Dataset excerpts:
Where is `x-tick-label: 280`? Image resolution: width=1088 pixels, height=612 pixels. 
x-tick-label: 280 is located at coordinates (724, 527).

* * *

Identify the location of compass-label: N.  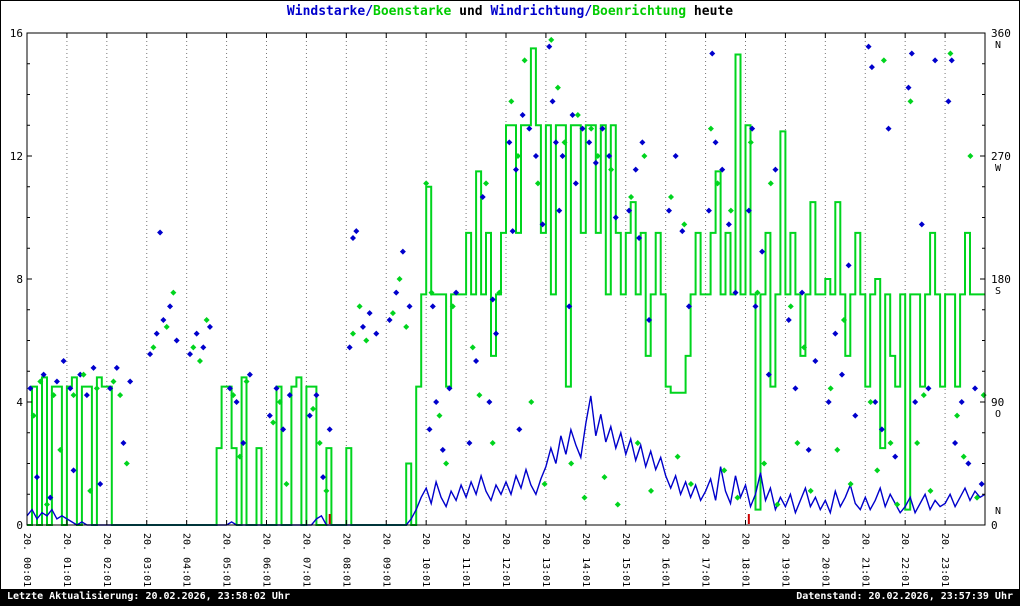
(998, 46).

==

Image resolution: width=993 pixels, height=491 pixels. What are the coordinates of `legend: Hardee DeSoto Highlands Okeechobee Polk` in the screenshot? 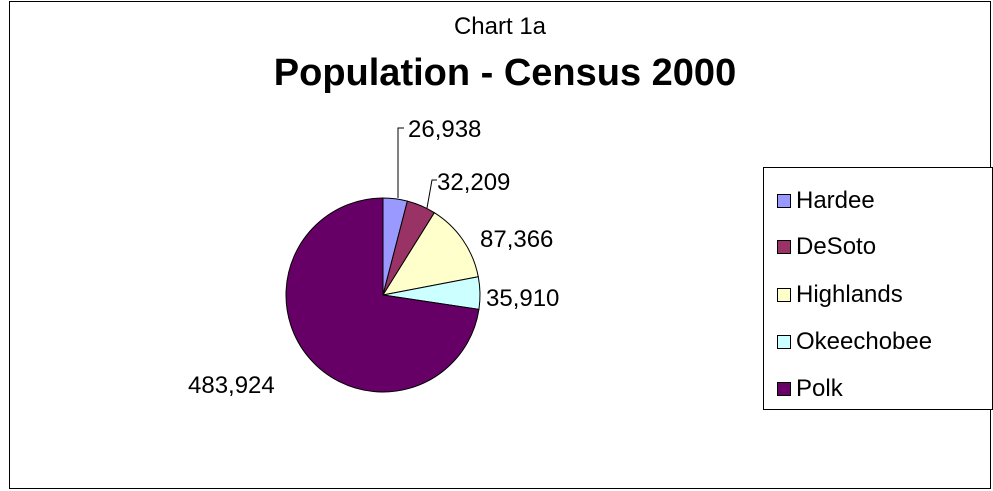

Problem statement: Please quote the records word for word, from the line containing "pixels, height=612 pixels." through the line containing "x-tick-label: 280 is".

Expected answer:
Where is `x-tick-label: 280`? Image resolution: width=1088 pixels, height=612 pixels. 
x-tick-label: 280 is located at coordinates (724, 527).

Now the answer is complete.